Le Canadien n’en avait finalement pas profité, mais ça restait exactement le genre de moment qui fait hésiter une organisation quand vient le temps d’offrir un vrai contrat garanti à un joueur de quatrième trio physique.
Parce qu’à 33 ans, la marge d’erreur devient minuscule pour ce type de joueur.
La LNH moderne tolère encore les gars capables de protéger leurs vedettes, mais il faut apporter beaucoup plus que du chaos maintenant.
Il faut être capable de jouer. De suivre le rythme. D’aider ton équipe sans devenir un problème tactique à cinq contre cinq.
Et c’est là que la comparaison avec Arber Xhekaj devient pratiquement cruelle pour Sabourin.
Xhekaj frappe plus fort. Patine mieux. Fait plus peur. Protège ses coéquipiers. Peut jouer des minutes importantes.
Peut contribuer défensivementt. Peut changer le momentum d’un match sans nécessairement prendre une mauvaise pénalité.

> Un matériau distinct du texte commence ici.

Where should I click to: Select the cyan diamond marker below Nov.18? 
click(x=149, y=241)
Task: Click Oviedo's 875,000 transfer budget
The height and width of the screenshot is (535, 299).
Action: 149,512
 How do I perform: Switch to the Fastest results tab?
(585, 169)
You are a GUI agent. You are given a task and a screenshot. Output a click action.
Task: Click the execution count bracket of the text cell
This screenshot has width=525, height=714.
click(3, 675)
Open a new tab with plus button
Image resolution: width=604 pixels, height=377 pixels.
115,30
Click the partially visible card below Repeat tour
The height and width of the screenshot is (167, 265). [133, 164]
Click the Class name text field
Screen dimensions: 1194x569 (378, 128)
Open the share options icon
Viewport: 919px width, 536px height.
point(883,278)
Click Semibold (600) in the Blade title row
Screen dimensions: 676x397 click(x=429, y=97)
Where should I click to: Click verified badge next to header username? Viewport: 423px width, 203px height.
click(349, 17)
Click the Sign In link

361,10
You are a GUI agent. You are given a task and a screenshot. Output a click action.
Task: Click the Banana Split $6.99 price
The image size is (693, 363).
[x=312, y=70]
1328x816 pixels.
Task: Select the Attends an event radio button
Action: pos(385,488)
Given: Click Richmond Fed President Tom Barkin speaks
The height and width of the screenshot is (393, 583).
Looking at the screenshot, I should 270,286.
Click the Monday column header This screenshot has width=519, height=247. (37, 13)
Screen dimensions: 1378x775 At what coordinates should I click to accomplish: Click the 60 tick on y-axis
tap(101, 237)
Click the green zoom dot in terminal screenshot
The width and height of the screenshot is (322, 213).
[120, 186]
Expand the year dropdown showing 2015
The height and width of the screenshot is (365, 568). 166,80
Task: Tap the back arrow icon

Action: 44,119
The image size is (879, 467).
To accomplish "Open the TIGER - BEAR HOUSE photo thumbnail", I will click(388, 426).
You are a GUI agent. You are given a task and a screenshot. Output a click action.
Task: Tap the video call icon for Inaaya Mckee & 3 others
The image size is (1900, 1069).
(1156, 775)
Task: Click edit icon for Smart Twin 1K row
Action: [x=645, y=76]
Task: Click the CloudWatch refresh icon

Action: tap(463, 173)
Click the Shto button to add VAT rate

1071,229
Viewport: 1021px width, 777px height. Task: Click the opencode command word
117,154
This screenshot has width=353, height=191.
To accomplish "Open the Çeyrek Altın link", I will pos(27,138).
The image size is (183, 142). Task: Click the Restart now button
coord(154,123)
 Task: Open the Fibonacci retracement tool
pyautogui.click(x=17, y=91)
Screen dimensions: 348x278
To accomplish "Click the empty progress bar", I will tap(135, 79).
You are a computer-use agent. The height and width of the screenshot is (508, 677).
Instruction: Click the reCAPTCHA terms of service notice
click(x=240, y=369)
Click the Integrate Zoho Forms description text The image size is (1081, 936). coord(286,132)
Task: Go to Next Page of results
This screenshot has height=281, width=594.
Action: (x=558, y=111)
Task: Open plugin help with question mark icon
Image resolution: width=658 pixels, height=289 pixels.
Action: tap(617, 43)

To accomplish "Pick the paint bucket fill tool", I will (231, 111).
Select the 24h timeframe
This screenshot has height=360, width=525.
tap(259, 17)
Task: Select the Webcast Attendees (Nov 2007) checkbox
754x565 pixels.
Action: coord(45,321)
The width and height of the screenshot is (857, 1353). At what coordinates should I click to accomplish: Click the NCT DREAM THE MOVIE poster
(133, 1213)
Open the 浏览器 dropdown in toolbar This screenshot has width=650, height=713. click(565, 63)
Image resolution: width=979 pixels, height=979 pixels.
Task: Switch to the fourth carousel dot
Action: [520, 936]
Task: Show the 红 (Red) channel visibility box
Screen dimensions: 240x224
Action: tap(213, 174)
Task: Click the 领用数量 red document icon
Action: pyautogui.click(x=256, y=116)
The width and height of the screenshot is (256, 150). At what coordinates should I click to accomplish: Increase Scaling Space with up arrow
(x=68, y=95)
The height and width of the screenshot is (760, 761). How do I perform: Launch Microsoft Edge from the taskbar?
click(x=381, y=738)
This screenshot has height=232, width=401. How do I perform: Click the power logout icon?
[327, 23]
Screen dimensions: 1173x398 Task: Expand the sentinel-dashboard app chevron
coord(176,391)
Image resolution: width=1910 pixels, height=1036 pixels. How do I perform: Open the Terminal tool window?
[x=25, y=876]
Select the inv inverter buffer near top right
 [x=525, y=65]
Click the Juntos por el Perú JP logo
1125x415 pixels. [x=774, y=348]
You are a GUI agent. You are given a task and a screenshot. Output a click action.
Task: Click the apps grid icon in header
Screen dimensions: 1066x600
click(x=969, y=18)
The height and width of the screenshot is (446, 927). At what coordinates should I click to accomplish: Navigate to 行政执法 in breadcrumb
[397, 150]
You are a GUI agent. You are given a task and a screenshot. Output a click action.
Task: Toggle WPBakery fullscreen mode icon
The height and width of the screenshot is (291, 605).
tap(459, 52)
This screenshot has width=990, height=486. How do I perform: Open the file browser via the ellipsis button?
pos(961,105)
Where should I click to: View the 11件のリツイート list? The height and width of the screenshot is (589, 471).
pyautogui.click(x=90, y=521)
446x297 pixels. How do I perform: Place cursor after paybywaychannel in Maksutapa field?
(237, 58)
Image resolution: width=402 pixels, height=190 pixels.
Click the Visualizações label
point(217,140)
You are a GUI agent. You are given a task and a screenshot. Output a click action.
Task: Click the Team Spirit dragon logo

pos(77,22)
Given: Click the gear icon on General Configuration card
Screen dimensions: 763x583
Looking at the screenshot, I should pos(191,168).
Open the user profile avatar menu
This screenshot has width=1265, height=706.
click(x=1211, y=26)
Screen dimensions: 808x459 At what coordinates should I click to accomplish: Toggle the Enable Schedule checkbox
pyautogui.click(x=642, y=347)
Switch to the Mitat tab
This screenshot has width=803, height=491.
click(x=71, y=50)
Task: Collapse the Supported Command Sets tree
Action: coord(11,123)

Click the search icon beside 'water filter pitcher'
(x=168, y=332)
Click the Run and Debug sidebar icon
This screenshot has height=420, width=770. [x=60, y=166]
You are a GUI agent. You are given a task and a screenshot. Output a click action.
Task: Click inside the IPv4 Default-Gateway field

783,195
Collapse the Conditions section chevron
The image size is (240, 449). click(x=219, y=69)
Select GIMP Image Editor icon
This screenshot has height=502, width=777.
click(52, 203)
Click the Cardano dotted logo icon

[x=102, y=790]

Surtout… il représente l’avenir.
Pendant que Sabourin signe un contrat de survie à deux volets pour tenter de rester accroché à la Ligue nationale, Xhekaj approche déjà d’une prochaine négociation qui pourrait complètement transformer sa valeur financière à Montréal.
Le contraste est immense.
Et quelque part, cette série contre le Canadien a peut-être accéléré cette réalité-là encore davantage.
Parce que si Tampa Bay avait éliminé Montréal et que Sabourin avait réussi quelques grosses performances physiques dans les rondes suivantes, peut-être que son statut aujourd’hui serait différent.
Mais ça ne s’est pas passé comme ça.
Le Canadien l’a neutralisé émotionnellement.
Arber Xhekaj lui a répondu physiquement.
Et Scott Sabourin se retrouve aujourd’hui exactement entre deux mondes… trop utile pour être complètement abandonné, mais pas assez important pour obtenir le respect contractuel d’un vrai joueur établi de la Ligue nationale.
Pendant ce temps-là, Arber Xhekaj continue tranquillement de devenir exactement le genre de joueur que toutes les équipes cherchent maintenant.